The key question was: what do we conjure up from Printe, Fritte and black pudding? Deep-fried black pudding from Aachen butcher Walldorf on apple and pointed cabbage salad, with fried apple slices and roasted onions a la Himmel und Ääd, refined with classic Printen sour roast sauce. What an exciting composition!

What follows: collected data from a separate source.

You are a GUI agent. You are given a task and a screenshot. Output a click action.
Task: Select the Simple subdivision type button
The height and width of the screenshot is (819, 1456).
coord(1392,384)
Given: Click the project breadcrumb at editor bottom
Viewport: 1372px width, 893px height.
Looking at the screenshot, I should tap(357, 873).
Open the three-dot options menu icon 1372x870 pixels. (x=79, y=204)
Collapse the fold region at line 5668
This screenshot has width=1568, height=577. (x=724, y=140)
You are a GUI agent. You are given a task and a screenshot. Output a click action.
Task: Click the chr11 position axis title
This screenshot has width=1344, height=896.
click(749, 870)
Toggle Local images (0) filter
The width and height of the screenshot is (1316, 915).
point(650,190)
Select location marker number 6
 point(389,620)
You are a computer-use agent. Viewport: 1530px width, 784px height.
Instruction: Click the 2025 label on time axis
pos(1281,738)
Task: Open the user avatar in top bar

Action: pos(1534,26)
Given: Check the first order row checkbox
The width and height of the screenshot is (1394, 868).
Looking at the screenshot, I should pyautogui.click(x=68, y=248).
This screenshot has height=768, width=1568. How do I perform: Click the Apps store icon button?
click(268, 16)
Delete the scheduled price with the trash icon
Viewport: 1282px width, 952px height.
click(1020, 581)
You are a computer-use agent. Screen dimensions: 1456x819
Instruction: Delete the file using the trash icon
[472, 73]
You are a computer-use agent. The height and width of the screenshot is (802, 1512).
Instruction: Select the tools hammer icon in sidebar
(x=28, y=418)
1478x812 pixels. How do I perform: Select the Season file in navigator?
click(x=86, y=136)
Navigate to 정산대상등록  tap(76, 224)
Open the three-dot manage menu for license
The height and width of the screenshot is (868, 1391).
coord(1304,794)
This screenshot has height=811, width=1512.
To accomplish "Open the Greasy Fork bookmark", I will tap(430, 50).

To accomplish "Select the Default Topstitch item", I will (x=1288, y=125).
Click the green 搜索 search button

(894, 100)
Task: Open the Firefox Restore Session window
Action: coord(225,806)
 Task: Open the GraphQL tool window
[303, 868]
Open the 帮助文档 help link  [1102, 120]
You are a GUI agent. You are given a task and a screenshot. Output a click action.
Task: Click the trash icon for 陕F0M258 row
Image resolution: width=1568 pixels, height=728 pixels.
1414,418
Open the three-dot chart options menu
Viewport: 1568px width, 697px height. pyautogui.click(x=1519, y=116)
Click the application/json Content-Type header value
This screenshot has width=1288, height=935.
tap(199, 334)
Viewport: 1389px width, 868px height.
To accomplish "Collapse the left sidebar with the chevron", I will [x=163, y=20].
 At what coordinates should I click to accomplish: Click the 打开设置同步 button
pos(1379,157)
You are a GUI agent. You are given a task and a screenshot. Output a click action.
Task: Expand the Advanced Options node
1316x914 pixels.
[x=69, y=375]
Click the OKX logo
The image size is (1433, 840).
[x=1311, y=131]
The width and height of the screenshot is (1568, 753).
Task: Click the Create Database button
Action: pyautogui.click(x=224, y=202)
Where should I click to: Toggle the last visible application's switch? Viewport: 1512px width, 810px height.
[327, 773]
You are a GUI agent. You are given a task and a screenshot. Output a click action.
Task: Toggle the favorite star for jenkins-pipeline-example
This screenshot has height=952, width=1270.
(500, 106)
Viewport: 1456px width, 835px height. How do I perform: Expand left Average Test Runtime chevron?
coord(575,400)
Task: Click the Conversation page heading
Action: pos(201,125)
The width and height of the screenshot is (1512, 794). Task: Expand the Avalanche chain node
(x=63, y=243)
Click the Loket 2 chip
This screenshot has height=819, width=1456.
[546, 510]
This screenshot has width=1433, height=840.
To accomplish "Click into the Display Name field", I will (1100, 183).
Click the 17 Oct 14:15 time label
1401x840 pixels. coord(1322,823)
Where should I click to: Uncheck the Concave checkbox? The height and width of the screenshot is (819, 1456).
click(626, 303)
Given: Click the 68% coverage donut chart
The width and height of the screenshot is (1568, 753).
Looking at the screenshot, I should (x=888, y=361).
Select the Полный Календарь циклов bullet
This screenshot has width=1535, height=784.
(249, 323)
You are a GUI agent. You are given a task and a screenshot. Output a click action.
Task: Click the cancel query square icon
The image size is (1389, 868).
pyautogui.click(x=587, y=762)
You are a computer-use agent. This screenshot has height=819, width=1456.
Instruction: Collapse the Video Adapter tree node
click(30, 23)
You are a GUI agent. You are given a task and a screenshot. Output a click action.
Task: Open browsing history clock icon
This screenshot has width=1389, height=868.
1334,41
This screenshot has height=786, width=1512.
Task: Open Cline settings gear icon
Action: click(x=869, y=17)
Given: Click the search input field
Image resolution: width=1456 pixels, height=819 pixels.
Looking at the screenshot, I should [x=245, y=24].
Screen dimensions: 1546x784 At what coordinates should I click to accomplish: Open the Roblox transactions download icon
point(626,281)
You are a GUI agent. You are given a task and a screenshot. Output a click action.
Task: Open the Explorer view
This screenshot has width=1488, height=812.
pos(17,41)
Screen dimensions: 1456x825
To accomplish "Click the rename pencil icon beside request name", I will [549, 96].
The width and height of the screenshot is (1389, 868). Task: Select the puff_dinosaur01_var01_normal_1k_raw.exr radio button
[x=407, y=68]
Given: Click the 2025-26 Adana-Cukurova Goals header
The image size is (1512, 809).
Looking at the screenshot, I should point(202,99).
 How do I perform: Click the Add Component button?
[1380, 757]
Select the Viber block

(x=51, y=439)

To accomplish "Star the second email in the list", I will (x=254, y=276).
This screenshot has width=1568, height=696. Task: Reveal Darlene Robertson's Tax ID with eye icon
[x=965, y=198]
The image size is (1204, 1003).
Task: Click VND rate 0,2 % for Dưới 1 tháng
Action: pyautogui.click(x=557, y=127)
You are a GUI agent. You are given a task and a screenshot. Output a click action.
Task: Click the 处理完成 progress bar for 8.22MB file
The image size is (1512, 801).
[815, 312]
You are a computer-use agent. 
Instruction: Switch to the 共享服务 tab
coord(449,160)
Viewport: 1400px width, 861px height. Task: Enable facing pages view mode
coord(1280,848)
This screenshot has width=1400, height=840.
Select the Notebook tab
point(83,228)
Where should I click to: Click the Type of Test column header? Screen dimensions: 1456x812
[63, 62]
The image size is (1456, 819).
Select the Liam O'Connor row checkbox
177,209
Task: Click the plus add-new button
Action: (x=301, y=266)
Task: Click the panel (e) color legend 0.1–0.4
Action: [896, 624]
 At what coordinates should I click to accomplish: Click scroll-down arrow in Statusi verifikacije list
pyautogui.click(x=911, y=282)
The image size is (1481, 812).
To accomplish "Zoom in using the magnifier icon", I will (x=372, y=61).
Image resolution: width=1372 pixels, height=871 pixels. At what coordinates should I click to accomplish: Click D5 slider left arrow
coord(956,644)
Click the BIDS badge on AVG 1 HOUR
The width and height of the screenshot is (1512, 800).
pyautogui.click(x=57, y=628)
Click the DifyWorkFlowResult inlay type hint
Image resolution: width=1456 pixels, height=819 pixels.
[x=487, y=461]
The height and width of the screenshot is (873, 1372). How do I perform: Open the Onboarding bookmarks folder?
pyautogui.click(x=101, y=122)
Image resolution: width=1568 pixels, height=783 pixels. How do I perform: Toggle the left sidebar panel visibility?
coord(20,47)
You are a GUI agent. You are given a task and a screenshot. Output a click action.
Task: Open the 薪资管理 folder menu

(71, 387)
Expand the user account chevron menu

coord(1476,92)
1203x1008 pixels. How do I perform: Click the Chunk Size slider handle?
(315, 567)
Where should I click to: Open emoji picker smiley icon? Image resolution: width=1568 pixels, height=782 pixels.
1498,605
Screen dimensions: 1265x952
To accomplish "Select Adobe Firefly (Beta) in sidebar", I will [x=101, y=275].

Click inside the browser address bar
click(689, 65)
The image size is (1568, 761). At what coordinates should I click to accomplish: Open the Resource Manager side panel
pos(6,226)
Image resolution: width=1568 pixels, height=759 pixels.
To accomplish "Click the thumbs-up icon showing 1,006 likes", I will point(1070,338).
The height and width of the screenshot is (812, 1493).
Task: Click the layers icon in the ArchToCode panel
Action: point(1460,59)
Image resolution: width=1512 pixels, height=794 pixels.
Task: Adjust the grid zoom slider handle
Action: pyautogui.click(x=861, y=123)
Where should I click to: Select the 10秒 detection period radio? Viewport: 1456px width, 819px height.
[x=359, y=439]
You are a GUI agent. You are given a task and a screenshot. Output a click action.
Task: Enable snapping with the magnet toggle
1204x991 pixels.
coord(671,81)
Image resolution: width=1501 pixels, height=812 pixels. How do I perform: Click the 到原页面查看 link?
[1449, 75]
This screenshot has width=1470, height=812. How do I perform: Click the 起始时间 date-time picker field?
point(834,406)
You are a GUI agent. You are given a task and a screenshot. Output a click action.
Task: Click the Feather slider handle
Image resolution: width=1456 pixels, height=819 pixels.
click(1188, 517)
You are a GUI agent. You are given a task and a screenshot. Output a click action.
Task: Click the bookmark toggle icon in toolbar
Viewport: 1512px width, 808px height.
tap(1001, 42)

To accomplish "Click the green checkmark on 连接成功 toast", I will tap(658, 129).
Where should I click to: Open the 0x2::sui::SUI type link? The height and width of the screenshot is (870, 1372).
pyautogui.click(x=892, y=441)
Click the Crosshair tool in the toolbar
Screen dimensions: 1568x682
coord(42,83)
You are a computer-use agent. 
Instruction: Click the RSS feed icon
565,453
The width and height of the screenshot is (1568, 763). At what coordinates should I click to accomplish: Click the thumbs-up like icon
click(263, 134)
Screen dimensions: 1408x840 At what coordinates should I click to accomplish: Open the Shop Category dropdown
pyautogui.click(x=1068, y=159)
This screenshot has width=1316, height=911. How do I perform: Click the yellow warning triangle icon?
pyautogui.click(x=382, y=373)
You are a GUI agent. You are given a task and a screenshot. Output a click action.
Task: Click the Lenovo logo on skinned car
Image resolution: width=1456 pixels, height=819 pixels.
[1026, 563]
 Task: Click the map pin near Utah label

The restaurant La Fabrik is located in an old brick building in industrial style, directly on the Old Viaduct. The beautiful outdoor terrace is a delight from spring onwards.
Café Fuchs
She is passionate about the region, local and seasonal sourcing and the special processing of food in an individual ambience. Cara Stuhlweißenburg has created an oasis with her Café Fuchs, offering breakfast, salads, cakes, bowls, breads and much more. She and her team offer a seasonally changing selection of dishes, including sourdough bread from the Eifel bakery Breuer, honey from Geller, cheese from Krott, cold cuts and delicious slow pork from the traditional butcher's Lennartz, asparagus from Heinsberg and much more. If, for example, a greengrocer can supply an incredible amount of cucumbers, they are pickled and preserved. A great concept!
ES is so multifaceted in Aachen. Regionality and locality, paired with creativity, passion and knowledge. Add a dash of seasonality. And love really does go through the stomach here. Love for Aachen. I can see it, taste it, smell it, feel it.